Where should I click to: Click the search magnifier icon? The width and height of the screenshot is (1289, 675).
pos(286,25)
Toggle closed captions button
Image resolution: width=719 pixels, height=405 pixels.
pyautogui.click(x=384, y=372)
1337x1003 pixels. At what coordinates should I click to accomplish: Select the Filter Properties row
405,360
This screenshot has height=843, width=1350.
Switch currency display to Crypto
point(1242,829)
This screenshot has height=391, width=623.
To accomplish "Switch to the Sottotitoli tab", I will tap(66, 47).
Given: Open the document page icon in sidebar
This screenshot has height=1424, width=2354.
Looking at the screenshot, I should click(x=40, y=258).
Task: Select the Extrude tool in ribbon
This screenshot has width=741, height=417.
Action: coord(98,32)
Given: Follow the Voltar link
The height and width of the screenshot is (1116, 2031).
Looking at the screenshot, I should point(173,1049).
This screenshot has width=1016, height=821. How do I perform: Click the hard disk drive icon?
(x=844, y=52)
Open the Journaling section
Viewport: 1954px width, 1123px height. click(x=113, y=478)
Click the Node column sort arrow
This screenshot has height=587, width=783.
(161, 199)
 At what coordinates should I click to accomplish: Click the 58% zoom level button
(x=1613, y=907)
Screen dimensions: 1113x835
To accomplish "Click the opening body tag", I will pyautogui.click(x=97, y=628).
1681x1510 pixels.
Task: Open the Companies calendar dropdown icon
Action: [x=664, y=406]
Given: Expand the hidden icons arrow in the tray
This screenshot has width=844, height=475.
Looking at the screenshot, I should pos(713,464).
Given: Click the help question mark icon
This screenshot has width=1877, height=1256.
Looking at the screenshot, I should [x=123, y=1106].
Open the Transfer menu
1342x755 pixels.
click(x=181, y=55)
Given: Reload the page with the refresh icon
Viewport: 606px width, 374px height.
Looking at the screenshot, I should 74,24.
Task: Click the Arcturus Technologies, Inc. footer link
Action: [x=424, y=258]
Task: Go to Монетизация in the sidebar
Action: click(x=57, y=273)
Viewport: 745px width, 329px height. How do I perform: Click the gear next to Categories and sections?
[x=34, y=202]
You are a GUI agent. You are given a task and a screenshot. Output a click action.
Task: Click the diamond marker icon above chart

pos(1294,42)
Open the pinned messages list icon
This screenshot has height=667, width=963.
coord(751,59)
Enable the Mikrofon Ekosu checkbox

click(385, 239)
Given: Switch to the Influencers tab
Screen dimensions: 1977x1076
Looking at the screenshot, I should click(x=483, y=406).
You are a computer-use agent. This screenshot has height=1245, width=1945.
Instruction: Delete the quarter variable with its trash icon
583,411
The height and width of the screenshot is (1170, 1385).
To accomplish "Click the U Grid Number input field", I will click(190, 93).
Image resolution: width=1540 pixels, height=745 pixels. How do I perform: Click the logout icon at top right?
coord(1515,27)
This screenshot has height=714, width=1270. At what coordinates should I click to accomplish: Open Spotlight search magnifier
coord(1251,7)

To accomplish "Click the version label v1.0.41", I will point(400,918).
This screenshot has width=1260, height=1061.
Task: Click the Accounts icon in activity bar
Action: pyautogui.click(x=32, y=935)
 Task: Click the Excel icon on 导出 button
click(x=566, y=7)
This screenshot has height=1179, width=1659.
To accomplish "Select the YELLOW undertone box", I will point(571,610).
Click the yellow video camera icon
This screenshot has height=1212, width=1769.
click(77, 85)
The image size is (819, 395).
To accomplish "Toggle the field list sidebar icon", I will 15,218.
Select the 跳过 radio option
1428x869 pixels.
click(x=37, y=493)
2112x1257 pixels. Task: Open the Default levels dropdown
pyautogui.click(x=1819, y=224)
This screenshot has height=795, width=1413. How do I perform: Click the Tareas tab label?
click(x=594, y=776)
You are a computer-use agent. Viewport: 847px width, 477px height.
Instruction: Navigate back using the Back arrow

== Task to complete ==
The expected answer is an exact copy of the lines above, beginning at the line with "1337x1003 pixels. At" and ending at the line with "Task: Select the Extrude tool in ribbon", with both ends in.

== Response area ==
1337x1003 pixels. At what coordinates should I click to accomplish: Select the Filter Properties row
405,360
This screenshot has height=843, width=1350.
Switch currency display to Crypto
point(1242,829)
This screenshot has height=391, width=623.
To accomplish "Switch to the Sottotitoli tab", I will tap(66, 47).
Given: Open the document page icon in sidebar
This screenshot has height=1424, width=2354.
Looking at the screenshot, I should click(x=40, y=258).
Task: Select the Extrude tool in ribbon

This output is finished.